### Exercise requirements
Your task is to repeat the listing exactly.

### Record extracts

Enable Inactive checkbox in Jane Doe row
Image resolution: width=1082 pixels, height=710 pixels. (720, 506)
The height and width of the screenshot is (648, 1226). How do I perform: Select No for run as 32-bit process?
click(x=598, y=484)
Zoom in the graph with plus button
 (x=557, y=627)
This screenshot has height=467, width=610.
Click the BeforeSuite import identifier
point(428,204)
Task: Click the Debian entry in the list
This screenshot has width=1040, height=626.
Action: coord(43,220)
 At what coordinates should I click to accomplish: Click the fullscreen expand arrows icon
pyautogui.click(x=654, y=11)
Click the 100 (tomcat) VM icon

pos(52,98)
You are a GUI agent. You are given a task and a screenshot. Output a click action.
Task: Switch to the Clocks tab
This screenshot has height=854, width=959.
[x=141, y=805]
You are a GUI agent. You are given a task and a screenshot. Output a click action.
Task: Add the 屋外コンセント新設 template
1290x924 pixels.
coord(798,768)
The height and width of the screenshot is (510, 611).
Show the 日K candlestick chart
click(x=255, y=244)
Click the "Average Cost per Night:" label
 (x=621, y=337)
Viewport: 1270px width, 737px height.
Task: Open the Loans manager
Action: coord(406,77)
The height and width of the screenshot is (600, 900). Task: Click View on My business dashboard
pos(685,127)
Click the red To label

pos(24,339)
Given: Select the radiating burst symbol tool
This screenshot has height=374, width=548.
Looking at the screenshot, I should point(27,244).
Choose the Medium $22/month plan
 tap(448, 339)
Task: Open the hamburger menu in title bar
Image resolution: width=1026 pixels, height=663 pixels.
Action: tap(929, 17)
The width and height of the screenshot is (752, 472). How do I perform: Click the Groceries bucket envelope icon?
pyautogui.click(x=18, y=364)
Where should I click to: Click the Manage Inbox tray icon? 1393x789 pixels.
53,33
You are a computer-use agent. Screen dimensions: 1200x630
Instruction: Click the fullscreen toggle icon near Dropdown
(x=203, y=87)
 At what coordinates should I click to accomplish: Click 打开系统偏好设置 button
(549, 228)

### Exercise output
Enable Inactive checkbox in Jane Doe row
Image resolution: width=1082 pixels, height=710 pixels. (720, 506)
The height and width of the screenshot is (648, 1226). How do I perform: Select No for run as 32-bit process?
click(x=598, y=484)
Zoom in the graph with plus button
 (x=557, y=627)
This screenshot has height=467, width=610.
Click the BeforeSuite import identifier
point(428,204)
Task: Click the Debian entry in the list
This screenshot has width=1040, height=626.
Action: coord(43,220)
 At what coordinates should I click to accomplish: Click the fullscreen expand arrows icon
pyautogui.click(x=654, y=11)
Click the 100 (tomcat) VM icon

pos(52,98)
You are a GUI agent. You are given a task and a screenshot. Output a click action.
Task: Switch to the Clocks tab
This screenshot has height=854, width=959.
[x=141, y=805]
You are a GUI agent. You are given a task and a screenshot. Output a click action.
Task: Add the 屋外コンセント新設 template
1290x924 pixels.
coord(798,768)
The height and width of the screenshot is (510, 611).
Show the 日K candlestick chart
click(x=255, y=244)
Click the "Average Cost per Night:" label
 (x=621, y=337)
Viewport: 1270px width, 737px height.
Task: Open the Loans manager
Action: coord(406,77)
The height and width of the screenshot is (600, 900). Task: Click View on My business dashboard
pos(685,127)
Click the red To label

pos(24,339)
Given: Select the radiating burst symbol tool
This screenshot has height=374, width=548.
Looking at the screenshot, I should point(27,244).
Choose the Medium $22/month plan
 tap(448, 339)
Task: Open the hamburger menu in title bar
Image resolution: width=1026 pixels, height=663 pixels.
Action: tap(929, 17)
The width and height of the screenshot is (752, 472). How do I perform: Click the Groceries bucket envelope icon?
pyautogui.click(x=18, y=364)
Where should I click to: Click the Manage Inbox tray icon? 1393x789 pixels.
53,33
You are a computer-use agent. Screen dimensions: 1200x630
Instruction: Click the fullscreen toggle icon near Dropdown
(x=203, y=87)
 At what coordinates should I click to accomplish: Click 打开系统偏好设置 button
(549, 228)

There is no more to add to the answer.